Greek Labor Analyst Says Jobless Rate Could Hit 29%

The lines at Greece’s unemployment offices, already at a record pace, are going to get a lot longer

ATHENS – With Greece’s unemployment rate already at a record high of 23.1 percent  – and 1.15 million people out of work during a crushing economic crisis, the Director of the Labor Institute at Greece’s largest private sector union GSEE says it’s going to get even worse – a lot. Savas Robolis told SKAI radio that the rate could climb to 29 percent, which would make it the highest in the western world.

He noted that that 674,000 jobs have been lost in Greece over the last four years, and two years since Greece imposed austerity measures on the orders of international lenders, worsening the economy and deepening an enduring recession. He said Greece won’t bring the jobless rate down to 2008 levels until the year 2023. “The resources required to finance the economy will be huge and can’t be found,” he said.

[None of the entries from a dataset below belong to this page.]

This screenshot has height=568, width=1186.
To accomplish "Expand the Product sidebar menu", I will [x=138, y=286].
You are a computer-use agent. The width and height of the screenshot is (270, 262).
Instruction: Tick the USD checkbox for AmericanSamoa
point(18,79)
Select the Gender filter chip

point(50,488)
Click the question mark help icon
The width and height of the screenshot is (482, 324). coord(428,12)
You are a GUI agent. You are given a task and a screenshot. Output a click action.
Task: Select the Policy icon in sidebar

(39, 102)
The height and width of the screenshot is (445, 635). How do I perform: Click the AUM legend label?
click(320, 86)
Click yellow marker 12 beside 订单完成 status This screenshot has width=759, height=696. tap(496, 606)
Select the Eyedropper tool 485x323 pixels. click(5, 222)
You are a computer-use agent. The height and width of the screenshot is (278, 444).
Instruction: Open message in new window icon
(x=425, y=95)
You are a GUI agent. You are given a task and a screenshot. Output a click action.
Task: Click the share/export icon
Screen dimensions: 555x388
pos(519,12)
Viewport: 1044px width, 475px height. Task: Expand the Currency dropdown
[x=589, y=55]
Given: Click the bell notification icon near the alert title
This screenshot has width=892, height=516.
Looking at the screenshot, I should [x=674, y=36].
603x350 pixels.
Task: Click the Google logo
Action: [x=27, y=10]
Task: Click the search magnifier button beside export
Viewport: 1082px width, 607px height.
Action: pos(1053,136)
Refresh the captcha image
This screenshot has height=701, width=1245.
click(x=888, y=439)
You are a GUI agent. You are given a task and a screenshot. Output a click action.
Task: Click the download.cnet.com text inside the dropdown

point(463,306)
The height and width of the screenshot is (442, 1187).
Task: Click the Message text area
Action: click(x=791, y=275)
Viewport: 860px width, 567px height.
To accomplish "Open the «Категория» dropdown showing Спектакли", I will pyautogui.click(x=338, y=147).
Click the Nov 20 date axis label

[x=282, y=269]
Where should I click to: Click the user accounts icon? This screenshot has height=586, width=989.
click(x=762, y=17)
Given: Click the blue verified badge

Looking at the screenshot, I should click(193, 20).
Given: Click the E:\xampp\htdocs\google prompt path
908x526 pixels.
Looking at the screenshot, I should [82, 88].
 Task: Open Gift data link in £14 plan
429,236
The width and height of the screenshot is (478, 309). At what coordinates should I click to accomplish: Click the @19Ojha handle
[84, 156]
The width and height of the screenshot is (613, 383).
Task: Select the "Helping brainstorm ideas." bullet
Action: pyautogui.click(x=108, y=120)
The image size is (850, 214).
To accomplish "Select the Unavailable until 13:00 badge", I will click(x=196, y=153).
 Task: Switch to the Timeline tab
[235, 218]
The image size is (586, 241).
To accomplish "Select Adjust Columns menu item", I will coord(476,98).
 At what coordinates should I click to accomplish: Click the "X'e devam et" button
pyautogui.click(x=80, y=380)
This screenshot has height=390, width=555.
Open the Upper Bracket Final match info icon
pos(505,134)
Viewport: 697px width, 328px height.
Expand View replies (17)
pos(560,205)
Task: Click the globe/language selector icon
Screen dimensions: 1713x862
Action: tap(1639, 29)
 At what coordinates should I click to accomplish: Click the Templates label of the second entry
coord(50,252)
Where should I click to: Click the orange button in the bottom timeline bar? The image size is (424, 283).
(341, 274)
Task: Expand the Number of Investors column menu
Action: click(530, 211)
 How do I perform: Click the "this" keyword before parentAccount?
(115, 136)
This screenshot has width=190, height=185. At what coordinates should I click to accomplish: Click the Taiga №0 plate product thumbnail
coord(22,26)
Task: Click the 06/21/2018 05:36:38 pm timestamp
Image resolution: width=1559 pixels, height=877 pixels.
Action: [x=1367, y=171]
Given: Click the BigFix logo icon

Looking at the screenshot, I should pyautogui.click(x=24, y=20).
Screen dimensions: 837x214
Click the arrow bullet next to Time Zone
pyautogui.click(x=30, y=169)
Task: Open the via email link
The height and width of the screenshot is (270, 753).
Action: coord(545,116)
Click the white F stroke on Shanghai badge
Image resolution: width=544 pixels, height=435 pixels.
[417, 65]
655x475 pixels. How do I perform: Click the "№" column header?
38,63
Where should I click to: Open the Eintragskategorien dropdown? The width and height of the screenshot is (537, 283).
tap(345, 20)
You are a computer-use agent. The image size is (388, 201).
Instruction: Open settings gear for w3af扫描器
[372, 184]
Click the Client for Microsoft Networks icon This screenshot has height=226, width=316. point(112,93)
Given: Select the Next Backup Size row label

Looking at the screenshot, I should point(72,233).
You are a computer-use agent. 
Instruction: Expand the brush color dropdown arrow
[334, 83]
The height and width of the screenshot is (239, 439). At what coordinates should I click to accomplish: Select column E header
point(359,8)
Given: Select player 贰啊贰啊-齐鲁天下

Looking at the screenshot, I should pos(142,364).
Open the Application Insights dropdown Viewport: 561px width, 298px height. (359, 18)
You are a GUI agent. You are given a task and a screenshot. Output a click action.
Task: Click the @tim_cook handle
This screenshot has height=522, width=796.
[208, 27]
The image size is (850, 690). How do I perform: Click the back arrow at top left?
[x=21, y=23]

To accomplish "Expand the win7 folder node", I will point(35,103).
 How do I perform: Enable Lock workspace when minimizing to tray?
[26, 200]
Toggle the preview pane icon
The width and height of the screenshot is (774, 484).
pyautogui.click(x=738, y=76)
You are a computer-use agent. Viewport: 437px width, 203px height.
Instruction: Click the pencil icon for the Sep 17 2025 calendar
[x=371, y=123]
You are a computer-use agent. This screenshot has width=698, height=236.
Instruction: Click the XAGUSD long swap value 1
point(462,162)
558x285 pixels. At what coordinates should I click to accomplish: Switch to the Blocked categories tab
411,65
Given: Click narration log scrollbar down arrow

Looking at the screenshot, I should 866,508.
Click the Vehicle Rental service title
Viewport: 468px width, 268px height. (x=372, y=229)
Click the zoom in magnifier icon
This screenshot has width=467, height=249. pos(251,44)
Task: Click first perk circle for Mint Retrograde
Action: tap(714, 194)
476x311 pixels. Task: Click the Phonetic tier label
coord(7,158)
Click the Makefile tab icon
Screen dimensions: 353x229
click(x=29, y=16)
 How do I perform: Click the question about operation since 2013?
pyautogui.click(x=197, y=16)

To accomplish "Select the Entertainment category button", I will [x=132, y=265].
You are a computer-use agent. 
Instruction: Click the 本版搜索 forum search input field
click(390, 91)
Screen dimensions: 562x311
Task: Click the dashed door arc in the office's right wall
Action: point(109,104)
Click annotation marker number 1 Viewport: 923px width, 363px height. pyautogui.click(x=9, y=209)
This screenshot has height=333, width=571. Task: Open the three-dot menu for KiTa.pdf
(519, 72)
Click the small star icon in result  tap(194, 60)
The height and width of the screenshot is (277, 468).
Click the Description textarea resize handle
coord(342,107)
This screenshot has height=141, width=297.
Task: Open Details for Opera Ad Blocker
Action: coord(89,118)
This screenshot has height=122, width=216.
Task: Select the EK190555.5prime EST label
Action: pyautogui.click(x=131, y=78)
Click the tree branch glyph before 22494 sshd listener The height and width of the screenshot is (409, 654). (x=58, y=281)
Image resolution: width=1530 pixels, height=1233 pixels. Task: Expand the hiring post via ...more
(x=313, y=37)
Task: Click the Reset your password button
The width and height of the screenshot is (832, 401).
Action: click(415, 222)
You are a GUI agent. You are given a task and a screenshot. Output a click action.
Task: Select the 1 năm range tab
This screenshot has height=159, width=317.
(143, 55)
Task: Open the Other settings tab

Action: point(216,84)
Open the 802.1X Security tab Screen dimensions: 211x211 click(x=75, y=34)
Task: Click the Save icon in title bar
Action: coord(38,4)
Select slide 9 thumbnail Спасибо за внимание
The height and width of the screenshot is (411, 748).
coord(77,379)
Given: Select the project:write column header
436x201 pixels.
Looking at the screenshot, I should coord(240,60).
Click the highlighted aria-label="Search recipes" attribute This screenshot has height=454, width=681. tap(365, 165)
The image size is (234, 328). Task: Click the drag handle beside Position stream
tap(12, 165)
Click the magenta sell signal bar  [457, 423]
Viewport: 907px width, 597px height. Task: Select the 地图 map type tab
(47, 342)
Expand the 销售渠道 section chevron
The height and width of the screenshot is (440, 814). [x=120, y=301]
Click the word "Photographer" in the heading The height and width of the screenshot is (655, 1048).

The situation is even worse for those under 25, suffering from an unemployment rate of 54.9 percent, which is making many young Greeks leave their homeland in search of a job and better life elsewhere, many never to return, creating a so-called brain drain of many college graduates who have given up trying to find work in Greece. Those who do find starting salaries of as little as $467 a month – before drastically increased taxes are taken out. Robolis noted that if graduates are without work for five years, what they’ve learned has become obsolete, and so are they.

Greece is surviving on a first series of $152 billion in loans from the Troika of the European Union-International Monetary Fund-European Central Bank (EU-IMF-ECB) which is withholding a second bailout of $173 billion more until the new coalition government makes another $14.16 billion in cuts and lets go of 150,000 workers over the next two years, worsening job prospects even more.